Alexandre Vauthier: Purist couture in Le Palace
No independent French couturier in Paris has built as successful a brand in the past decade as Alexandre Vauthier, a designer whose leitmotif is unadulterated glamour.
Success has fueled rapid expansion and allowed him to move into rather tony headquarters – four floors in the 16th arrondissement overlooking a beautiful verdant square. Fittingly for a couturier with such a deep understanding of his métier, his studio overlooks the elegant Palais Galliera, one of the half-dozen greatest fashion museums on the planet.
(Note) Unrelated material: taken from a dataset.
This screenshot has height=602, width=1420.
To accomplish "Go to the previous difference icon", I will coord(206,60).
For Spring/ Summer 2021, Vauthier shot a kicky video in that temple to Gallic partying, Le Palace, a lightning-paced two-minute clip to the tune of disco classic, Cerrone’s 'Human Nature.'
His entire cast all great dancers slinking about the famed nightclub from haute cheek-boned androgynous gals in perfect Perfectos to beauties in dazzling sequined cocktails spilt up to the waist. Not a mask in sight.
Grace Jones lookalikes grooving with dyed blond hunky guys; everything in semi-darkness. French party fashion in capital letters. Nothing very revolutionary – but all exceptionally well executed.
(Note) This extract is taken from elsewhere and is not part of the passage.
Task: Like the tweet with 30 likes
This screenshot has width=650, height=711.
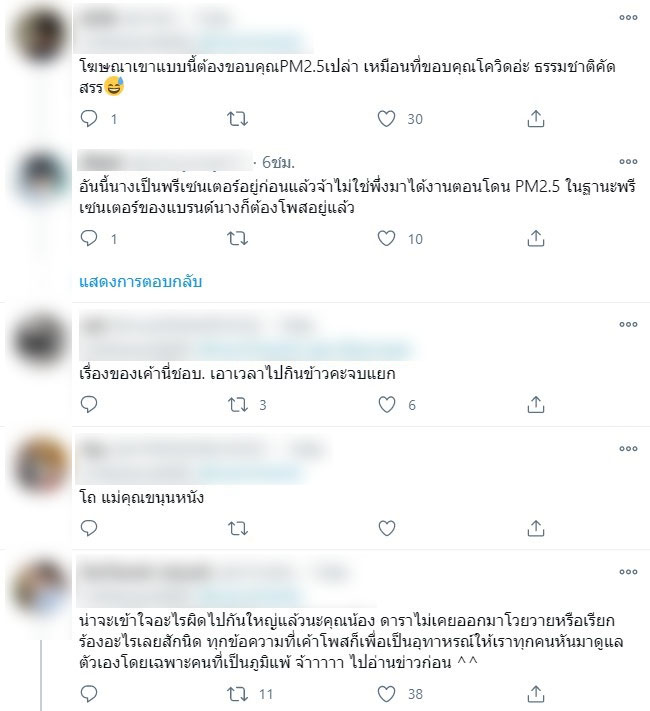Action: click(386, 119)
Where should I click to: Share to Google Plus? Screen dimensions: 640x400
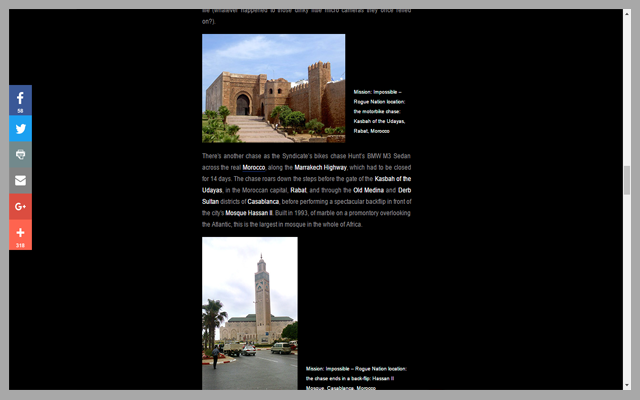click(x=20, y=207)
“Since we’ve been in lockdown since March 15 last year, by force majeure, that unleashes a lot of fantasy. As we are deprived of a social life, I’ve tried to think how people react, and the truth is, we are all just dying to party again!” smiled Vauthier in his reception room finished with lamps and tables from Goossens.
“This whole moment has been a great challenge. But we’ve managed to do two films, in Paris and in New York,” added the couturier, referring to a witty short by the NYC-based duo of Inez van Lamsweerde and Vinoodh Matadin, who lensed the film in the Hamptons.
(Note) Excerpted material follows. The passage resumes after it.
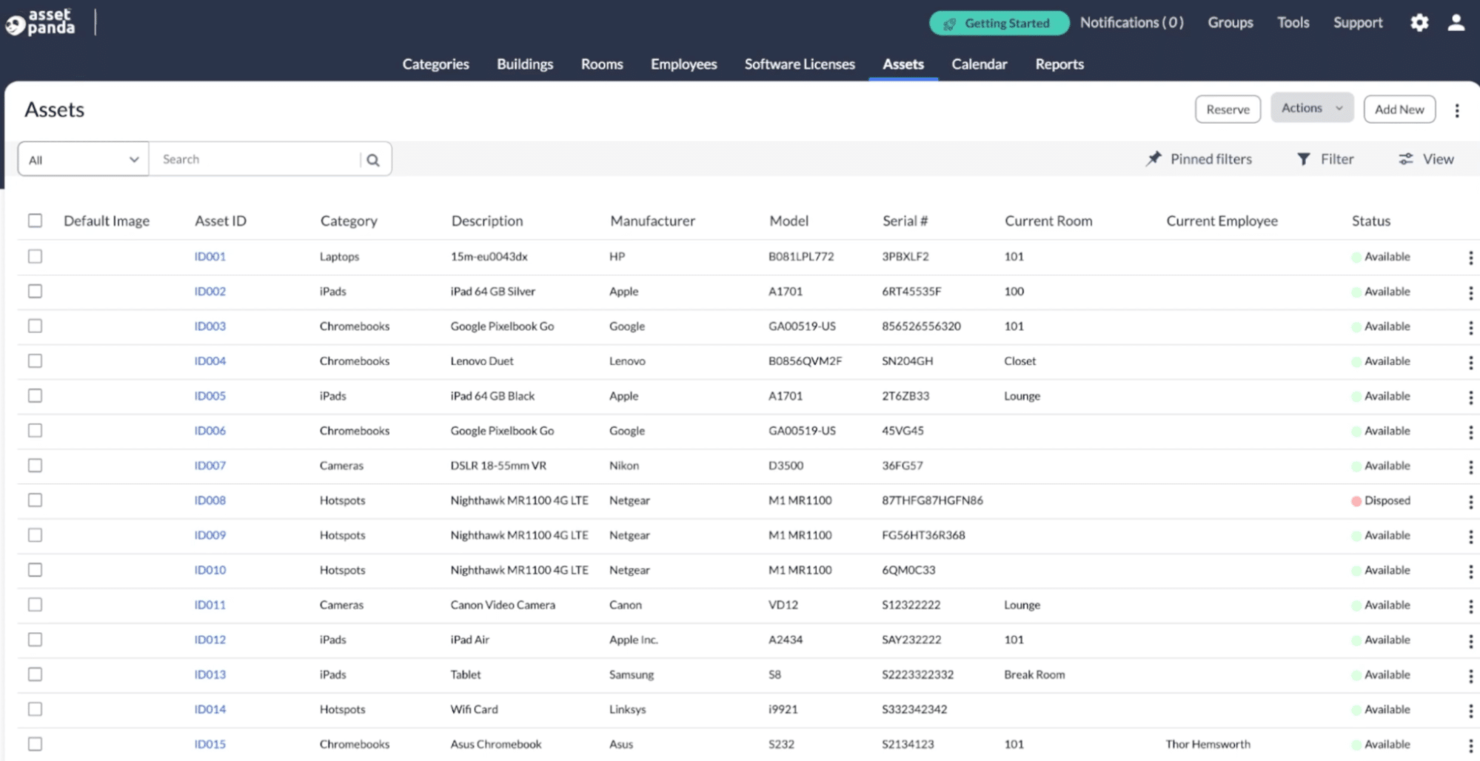Open the row actions menu for ID008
In Paris, Vauthier rented the Palace and hired of-the-moment Spanish filmmaker Albert Moya to shoot this Spring/ Summer 2021 collection.
“I love Albert’s work, giving him carte blanche. Let’s hope when these clothes are worn things will have evolved and people will be able to go out again, and dance and enjoy life,” he shrugs.
Vauthier, who trained with Mugler and was head designer in the couture atelier of Jean-Paul Gaultier, launched his own house in 2009.
“Immediately, I had a great commercial reaction. Le Bon Marché asked me to produce a series of 30 looks and they sold extremely well. Then I began to add, bit by bit, the ideas of couture into my main collection,” he recalls. Within two years he had given Beyoncé a makeover; and helped create Madonna’s look for her album cover of Girl Gone Wild.
Now, between couture, ready-to-wear and pre-coll’, he designs six collections a year. He is tight-lipped about turnover, but retails in 240 sales points in the world, an extremely good performance for an indie couture house. Though as a financially cautious indie house, Vauthier carefully restricts his runway appearances to just couture. “Couture is what most vibrates and excites me. Plus in couture, I get to work with great artisans like Lesage or Maison Michel every six months, and we challenge each other. Which is very positive,” he stresses.
Last month, Vauthier launched his first major collab, a collection of shoes with one of Italy's greatest shoemakers, Giuseppe Zanotti. Due to lockdown the creative interaction was cut down to three sessions of three hours of Zoom.
“But you know, I almost don’t need to talk to him, as he understand what I want. We speak in the same vocabulary. In terms of height of heels; finish, chromatics and buckles,” explains Vauthier, who debuted several of the 90 looks in this couture video.
Prior to launching his own brand, Vauthier voyaged a great deal. Especially to see his best friend Anne Marie Perse, whose husband Tommy owns the legendary LA boutique Maxfield. Staying in their Hollywood Hills home on Mulholland Drive.
“It reminds me of the Atlantic coast where I grew up,” says the 49-year-old Vauthier, who was born in Agen, a medieval town known for its hard-headed rugby team, and studied in Bordeaux.
He’s also a huge fan of Tokyo, loving its foreignness and the way this giant city manages to remain quite silent, “which I adore. But now I minimize travel, as I have to manage this house.”
Unlike many designers, Vauthier is in no hurry to open a big flagship boutique.
“Given what has happened, if I had one I may have had to close the maison! One has to keep one’s financial priorities in mind,” he says with raised eyebrows.
After a dozen years, would he care to define his brand’s DNA?
“That’s for you editors, or my clients, to say. But what I like is my range, passing from Michelle Obama to Brigitte Macron from Isabelle Adjani to Isabelle Huppert from Rihanna to Beyoncé. Women from multiple cultures and ways of living. There is not one category of woman that’s seduced by my clothes. There is a transversality which I find great. I like individualism. That’s what satisfies me. And the chance to meet these remarkable women, whom I greatly admire,” he nods with a big smile.